* [TASK REQUIREMENTS] Each line from the one holding "Given: Select the Move tool in the toolbox" through the end of the records should be returned exactly, while pictures are skipped.

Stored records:
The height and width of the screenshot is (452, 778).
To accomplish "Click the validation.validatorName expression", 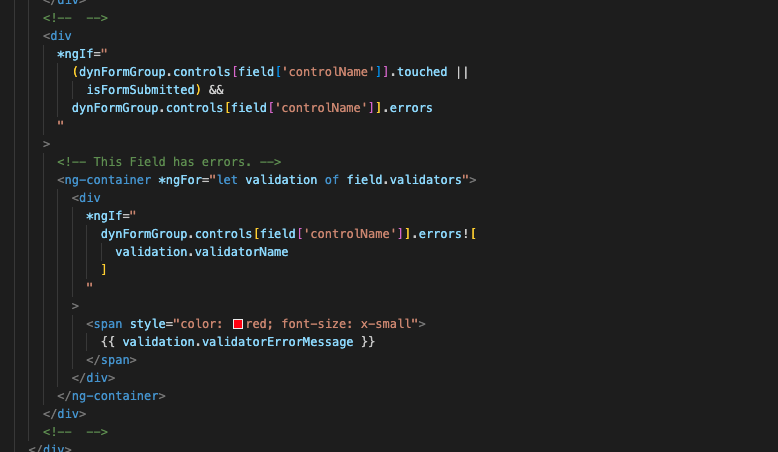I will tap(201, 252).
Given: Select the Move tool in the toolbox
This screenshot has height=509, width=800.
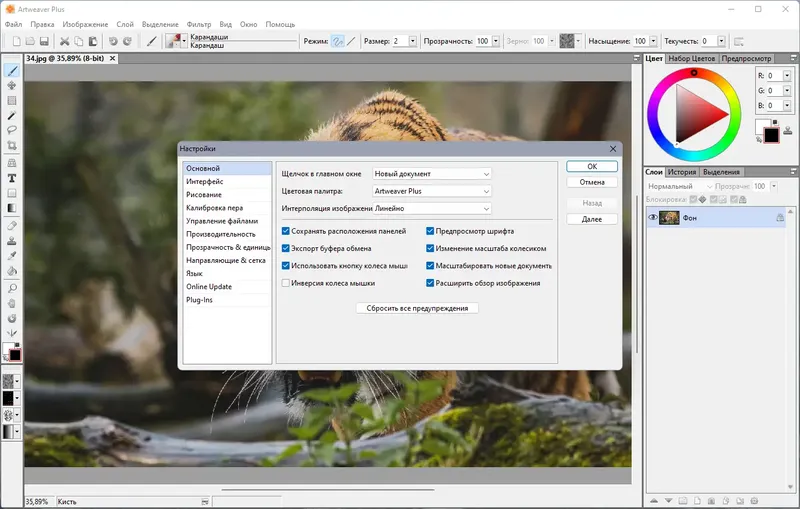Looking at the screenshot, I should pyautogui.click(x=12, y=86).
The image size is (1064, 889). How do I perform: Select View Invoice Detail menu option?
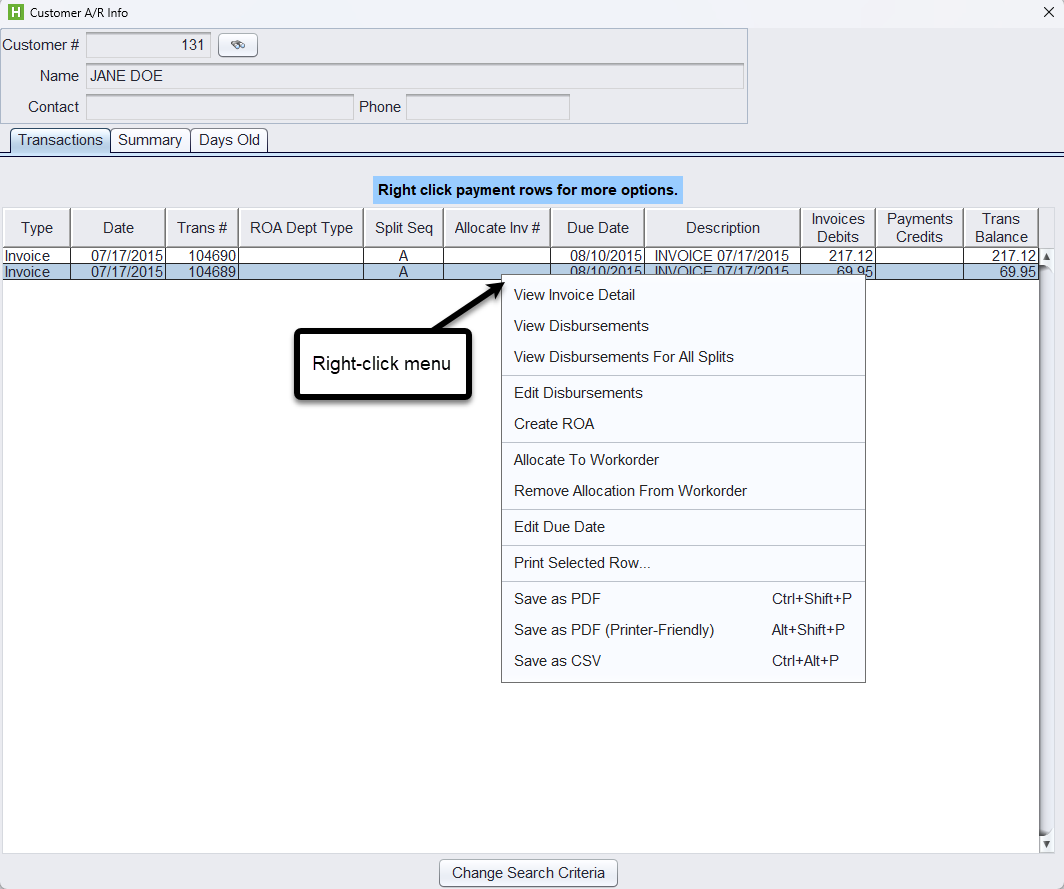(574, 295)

* [RESULT OF THE EXERCISE]
Given: Select the Move tool in the toolbox
This screenshot has height=509, width=800.
Looking at the screenshot, I should pyautogui.click(x=12, y=86).
The image size is (1064, 889). How do I perform: Select View Invoice Detail menu option?
(574, 295)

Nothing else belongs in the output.